Several densitometric techniques can be used to provide in vivo measurements of BMD, such as DXA, quantitative computed tomography (QCT), and quantitative ultrasound (QUS) (11,12). Importantly, it has to be considered that clinical diagnosis of osteoporosis firstly relies on the occurrence of any of major fragility fracture (such as vertebral, hip or wrist fracture), despite the specific BMD value. In fact, it has been showed that only 39% of individuals with a vertebral fracture had a WHO diagnosis of osteoporosis by DXA at the spine, and only 25% by DXA of the total hip (13).


DXA is currently the most widely used quantitative bone imaging technique for BMD measurements both in clinical practice and in research studies (14). This quantitative technique provides areal BMD measurements expressed in in grams per square centimeter (g/cm2), which is known to represent a major determinant of bone strength and correlate to fracture risk (1).

The advantages of DXA are firstly related to the extremely low dose provided to patients, ranging from 1 to 6 µSv, which is considered negligible when compared to natural background radiation (2.4 mSv) (15,16). Secondly, DXA is able to measure BMD at those sites particularly relevant to osteoporotic fractures, such as lumbar spine and proximal femur, and measurements at these sites are optimal to predict fracture risk (17). The reproducibility of BMD measurements is very good, with a coefficient of variation (CoV) that ranges from 1% at lumbar spine to 2% at femoral neck (14,18,19). Lastly, DXA scans are widely available worldwide with very low scanning time (1–3 minutes).
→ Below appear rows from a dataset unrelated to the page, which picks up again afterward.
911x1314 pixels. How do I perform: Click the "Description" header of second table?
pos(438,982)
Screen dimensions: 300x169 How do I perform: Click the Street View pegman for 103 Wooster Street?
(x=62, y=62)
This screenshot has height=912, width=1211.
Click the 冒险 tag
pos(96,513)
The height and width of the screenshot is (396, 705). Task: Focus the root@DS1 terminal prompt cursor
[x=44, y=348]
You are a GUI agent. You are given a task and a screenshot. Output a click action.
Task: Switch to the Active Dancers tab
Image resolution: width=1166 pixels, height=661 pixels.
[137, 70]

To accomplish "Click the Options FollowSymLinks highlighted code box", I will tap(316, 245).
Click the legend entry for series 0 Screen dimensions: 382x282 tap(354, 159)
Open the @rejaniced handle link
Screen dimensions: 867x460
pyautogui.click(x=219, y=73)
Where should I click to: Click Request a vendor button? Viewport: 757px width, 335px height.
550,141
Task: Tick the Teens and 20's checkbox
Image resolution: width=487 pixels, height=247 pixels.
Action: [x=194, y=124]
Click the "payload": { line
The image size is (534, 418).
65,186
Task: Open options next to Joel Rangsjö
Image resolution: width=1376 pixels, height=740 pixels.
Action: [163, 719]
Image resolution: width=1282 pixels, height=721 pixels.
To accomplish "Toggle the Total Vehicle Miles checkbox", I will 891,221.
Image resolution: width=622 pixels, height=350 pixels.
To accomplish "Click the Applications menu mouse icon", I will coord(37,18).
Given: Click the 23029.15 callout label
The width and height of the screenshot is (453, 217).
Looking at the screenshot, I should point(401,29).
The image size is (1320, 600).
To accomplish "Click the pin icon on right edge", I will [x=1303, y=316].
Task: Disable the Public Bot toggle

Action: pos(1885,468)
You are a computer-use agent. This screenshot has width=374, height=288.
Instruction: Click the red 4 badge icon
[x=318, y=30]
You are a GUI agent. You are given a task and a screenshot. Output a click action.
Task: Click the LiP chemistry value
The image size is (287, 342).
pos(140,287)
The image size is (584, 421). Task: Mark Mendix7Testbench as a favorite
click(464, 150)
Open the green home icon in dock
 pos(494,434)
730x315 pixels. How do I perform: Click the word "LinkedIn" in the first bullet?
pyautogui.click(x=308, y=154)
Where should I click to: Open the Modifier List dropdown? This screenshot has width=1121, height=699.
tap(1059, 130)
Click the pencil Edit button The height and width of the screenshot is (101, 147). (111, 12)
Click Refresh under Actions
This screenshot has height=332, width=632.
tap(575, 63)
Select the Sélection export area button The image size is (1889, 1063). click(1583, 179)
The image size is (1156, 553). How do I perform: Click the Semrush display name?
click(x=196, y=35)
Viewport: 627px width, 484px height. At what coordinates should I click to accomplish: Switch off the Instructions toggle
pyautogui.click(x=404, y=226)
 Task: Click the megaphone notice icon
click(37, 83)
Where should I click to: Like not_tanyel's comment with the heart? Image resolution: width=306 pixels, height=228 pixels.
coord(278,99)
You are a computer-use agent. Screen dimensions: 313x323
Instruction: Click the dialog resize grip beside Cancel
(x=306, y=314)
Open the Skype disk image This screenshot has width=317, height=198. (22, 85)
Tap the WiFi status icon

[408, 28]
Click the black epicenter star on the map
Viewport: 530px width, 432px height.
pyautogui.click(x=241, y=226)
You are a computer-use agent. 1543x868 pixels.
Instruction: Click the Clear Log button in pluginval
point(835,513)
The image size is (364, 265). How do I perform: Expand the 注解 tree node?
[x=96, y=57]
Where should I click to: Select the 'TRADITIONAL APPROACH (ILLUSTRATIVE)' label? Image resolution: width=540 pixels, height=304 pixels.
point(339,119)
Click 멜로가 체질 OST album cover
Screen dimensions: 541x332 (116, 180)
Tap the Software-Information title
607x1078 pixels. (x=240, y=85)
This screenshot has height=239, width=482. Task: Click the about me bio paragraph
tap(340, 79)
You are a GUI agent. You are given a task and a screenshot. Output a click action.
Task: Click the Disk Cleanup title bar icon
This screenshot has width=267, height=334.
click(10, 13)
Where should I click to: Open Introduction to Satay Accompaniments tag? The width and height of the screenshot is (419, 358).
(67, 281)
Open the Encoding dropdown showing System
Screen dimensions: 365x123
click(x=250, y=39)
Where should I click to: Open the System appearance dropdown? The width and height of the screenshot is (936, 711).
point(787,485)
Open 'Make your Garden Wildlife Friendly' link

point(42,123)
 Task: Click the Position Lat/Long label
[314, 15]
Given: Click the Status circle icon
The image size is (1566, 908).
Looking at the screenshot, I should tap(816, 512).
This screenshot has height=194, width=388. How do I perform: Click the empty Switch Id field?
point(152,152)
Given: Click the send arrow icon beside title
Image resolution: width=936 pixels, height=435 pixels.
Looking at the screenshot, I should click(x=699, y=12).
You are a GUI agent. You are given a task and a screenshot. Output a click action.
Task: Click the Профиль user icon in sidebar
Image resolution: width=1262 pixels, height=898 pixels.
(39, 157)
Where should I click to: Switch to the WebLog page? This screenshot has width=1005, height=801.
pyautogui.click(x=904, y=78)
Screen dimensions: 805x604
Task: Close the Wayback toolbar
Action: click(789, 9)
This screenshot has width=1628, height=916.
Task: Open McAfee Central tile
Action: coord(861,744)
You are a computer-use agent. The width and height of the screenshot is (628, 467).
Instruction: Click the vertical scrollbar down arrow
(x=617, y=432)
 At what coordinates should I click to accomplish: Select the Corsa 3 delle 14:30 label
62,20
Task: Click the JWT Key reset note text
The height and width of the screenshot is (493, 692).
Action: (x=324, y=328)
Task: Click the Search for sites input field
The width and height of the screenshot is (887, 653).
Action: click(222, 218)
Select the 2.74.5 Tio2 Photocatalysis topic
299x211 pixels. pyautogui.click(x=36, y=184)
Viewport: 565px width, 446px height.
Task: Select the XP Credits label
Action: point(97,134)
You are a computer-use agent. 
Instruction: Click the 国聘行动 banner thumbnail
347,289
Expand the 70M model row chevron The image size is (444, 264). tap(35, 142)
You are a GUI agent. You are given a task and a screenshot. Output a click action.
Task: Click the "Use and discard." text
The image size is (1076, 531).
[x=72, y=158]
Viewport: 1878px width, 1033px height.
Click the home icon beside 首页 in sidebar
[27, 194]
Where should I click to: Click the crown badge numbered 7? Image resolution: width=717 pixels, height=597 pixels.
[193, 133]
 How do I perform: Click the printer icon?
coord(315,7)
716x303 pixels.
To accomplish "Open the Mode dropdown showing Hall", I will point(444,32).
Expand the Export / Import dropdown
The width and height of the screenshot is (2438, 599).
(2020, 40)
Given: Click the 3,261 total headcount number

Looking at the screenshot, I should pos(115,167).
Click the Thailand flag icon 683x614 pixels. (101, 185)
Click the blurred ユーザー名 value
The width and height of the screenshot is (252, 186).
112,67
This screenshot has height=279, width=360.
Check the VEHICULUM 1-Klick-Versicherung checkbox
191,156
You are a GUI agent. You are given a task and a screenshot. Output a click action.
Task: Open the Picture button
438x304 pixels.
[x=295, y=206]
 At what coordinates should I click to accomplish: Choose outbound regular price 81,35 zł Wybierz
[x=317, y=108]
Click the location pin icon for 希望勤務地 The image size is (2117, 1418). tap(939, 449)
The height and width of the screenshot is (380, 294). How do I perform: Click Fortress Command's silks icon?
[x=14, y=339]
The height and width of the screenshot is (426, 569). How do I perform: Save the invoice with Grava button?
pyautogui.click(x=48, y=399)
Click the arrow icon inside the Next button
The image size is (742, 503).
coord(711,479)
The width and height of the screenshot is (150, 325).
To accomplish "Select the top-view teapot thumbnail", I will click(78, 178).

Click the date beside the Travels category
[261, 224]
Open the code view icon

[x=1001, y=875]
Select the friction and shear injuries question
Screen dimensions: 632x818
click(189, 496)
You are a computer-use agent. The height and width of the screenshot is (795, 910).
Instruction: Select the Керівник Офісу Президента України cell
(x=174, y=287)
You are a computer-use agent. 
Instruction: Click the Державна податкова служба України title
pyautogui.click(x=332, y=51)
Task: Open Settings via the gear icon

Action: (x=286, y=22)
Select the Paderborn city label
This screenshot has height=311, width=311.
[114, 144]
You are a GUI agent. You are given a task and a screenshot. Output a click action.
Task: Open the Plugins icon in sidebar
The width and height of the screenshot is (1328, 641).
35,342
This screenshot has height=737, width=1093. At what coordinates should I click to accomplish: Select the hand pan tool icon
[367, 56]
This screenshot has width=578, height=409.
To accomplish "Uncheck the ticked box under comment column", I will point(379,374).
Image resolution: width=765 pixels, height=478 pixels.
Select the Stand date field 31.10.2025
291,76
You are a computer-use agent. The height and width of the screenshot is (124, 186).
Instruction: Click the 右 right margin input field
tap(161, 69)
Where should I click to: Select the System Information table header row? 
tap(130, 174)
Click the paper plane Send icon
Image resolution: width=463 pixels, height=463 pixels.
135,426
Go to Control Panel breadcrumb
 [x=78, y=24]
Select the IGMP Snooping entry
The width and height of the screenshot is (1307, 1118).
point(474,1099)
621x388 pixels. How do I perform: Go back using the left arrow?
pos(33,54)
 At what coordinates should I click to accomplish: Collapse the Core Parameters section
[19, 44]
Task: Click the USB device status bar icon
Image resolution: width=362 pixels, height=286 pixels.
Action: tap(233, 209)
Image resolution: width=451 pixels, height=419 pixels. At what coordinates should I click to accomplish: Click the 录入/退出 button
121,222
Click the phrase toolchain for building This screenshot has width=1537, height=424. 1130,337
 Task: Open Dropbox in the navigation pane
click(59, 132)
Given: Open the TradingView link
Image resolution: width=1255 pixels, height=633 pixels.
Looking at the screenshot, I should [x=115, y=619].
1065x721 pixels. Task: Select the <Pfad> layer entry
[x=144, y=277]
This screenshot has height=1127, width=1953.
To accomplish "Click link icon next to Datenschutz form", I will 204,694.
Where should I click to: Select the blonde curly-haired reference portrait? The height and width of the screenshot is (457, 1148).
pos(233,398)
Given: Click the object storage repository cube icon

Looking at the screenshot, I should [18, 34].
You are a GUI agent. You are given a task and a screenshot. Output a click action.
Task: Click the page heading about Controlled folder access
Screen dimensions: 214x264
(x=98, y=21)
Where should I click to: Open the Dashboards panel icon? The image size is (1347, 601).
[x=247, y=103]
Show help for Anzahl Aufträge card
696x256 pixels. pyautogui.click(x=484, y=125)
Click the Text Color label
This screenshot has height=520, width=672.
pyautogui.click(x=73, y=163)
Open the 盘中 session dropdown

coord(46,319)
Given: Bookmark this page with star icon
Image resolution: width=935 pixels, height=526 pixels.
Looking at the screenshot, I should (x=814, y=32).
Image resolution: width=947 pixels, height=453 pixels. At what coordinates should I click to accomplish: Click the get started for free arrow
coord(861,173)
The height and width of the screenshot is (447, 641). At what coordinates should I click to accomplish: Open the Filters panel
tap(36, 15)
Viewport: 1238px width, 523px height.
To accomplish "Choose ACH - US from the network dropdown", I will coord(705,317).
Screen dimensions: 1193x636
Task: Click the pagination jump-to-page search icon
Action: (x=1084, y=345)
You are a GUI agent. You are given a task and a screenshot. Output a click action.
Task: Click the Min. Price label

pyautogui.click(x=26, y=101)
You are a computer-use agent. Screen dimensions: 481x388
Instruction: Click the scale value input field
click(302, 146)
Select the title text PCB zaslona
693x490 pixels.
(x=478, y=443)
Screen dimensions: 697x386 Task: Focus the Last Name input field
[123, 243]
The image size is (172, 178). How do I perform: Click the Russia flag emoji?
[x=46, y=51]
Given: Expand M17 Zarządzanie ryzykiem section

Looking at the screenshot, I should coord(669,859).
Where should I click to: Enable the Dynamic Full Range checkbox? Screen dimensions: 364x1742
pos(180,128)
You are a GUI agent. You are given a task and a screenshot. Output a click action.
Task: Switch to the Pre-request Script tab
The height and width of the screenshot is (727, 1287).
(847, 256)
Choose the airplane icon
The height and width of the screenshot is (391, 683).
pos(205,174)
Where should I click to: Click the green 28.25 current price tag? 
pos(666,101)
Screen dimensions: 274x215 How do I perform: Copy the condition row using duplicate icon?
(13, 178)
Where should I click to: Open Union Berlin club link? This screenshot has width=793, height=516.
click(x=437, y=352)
Nevertheless, DXA areal BMD measurements has also some limitations, as they are influenced by changes in lumbar spine density due to osteoarthrosis or previous fracture which may be common in the elderly and usually increase BMD values (10,20). In addition, areal BMD measures is size-dependent thus leads to a BMD overestimation in large bones and a BMD underestimation in small bones, a limitation that can be problematic especially in children (21,22).

In order to obtaining a proper DXA scan the operator must pay attention to several aspects, such as patient demographic information, patient positioning and scan analysis. It has been showed that DXA quality is frequently affected by errors in acquisition, analysis and interpretation, and this may lead to inappropriate diagnosis and clinical decisions (20,23).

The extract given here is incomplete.